Kız çocuklarında otizm tehlikeyi daha düşük
American Journal of Human Genetics isimli mecmuada yayımlanan araştırmaya göre, Deoksirübo Nükleik Asit moleküllerindeki yanılgıların asapsal gelişime hasar vermesi, erkeklere mukayeseyle daha düşük olasılıklı. Belirtiler, erkeklerin otistik spektrum bozukluğu, dikkat beceriksizliği ve hiperaktivite gibi asapsal gelişimle iletişimli rahatsızlıklara tutulma tehlikelerinin daha yüksek olduğunu gösteriyor.
Araştırmada, asapsal gelişimlerinde bozukluk tespit edilen 15 binden fazla fertten elde edilen bilgiler ve otizm görülen takribî 800 aile incelendi. Otizm teşhisi konulan kız çocuklarının genlerinde, erkeklere oranlara daha çok hasarlı değişinim görüldü. Fakat otizm teşhisi konulabilmesi için, negatif değişinim seviyesinin yeterli seviyeye çıkmadığı tespit edildi.

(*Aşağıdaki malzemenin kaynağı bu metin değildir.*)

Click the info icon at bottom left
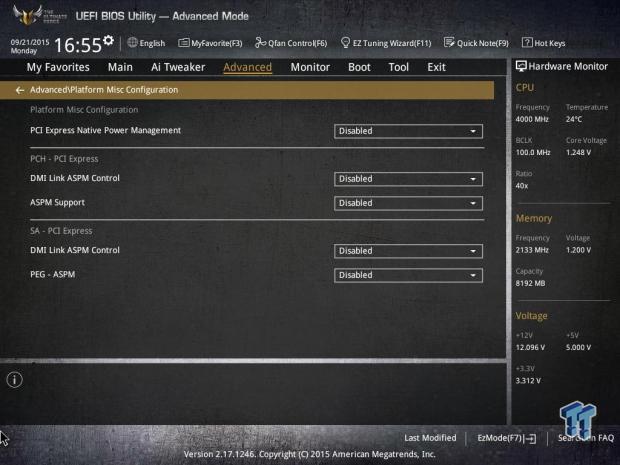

Bu neticelerden yola çıkıldığında, kız çocuklarının beyninde otizm semptomları üretilebilmesi için, erkek beynine oranla daha banal dışı genetik başkalaşımlar görülmesi gerektiği anlaşıldı.
Kız çocuklarının beyninde daha büyük mukavemet var
İsviçre Lozan Üniversite Sağlık Kurumu öğretim vazifelisi Sebatien Jacquemont, “Bilgiler, belirtilerin ispatlanması için daha çok deneye gereksinim dinlendiğini gösteriyor. Ama yeniden de, kız çocuklarının beyninde, erkeklere mukayeseyle daha büyük bir mukavemet olduğu görülüyor” dedi ve ilave etti: “Erkeklerin asapsal gelişimlerini, kızlara oranla daha basit kırabilirsiniz. ”

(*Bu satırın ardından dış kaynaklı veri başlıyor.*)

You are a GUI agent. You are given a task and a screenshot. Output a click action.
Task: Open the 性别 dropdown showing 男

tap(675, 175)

Araştırmada imzası olan uzmanlardan Washington Üniversitesi öğretim vazifelisi Evan Eichler de erkek ve kız çocukların beynindeki gen değişinimlerinin sayı olarak birbirinden değişik olduğunu söylüyor: “Buna iki biçimde bakılabilir. Ya erkekler daha duyarlı, ya da kızlar daha korunmalı. Dolayısıyla bir kız çocuğunun otizm geliştirme seviyesine erişmesi için erkeğe mukayeseyle genomunda daha büyük zararlar alana gelmesi gerekiyor.”

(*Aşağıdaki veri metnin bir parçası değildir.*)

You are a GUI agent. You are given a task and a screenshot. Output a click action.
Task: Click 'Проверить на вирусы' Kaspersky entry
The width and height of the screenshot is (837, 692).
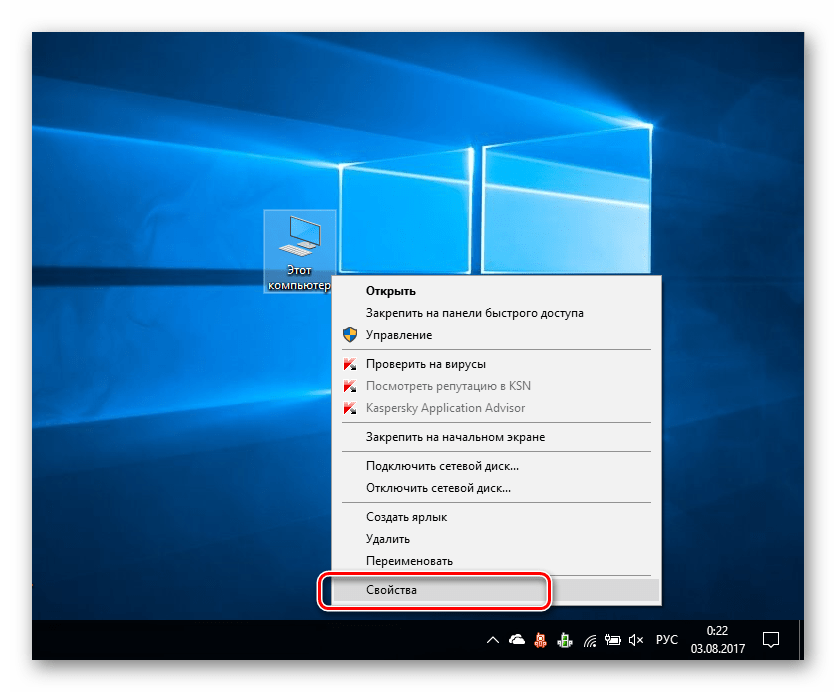[x=425, y=364]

Eichler bu belirtileri, kız çocuklarında iki tane X kromozomu bulunması, dolayısıyla bir X kromozomu hasar gördüğünde değişiğinin işlevinin devam etmesiyle açıklıyor. Belirtilerin, asapsal gelişim bozukluklarını teşhis edebilmek için daha duyarlı cinsiyet esaslı araştırmalara da liderlik edebileceği düşünülüyor.